Challenge: Please update the part of the records that opens with the line containing "جرائم العدوان (540, 191)" and closes with the end of the records by replacing "Next" with "Previous". Return only those lines, with everything else left unchanged.

Material for the task:
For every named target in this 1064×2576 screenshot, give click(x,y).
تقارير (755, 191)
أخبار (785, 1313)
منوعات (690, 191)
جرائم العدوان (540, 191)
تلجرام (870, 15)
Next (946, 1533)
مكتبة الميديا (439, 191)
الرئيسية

Written answer:
جرائم العدوان (540, 191)
تلجرام (870, 15)
Previous (946, 1533)
مكتبة الميديا (439, 191)
الرئيسية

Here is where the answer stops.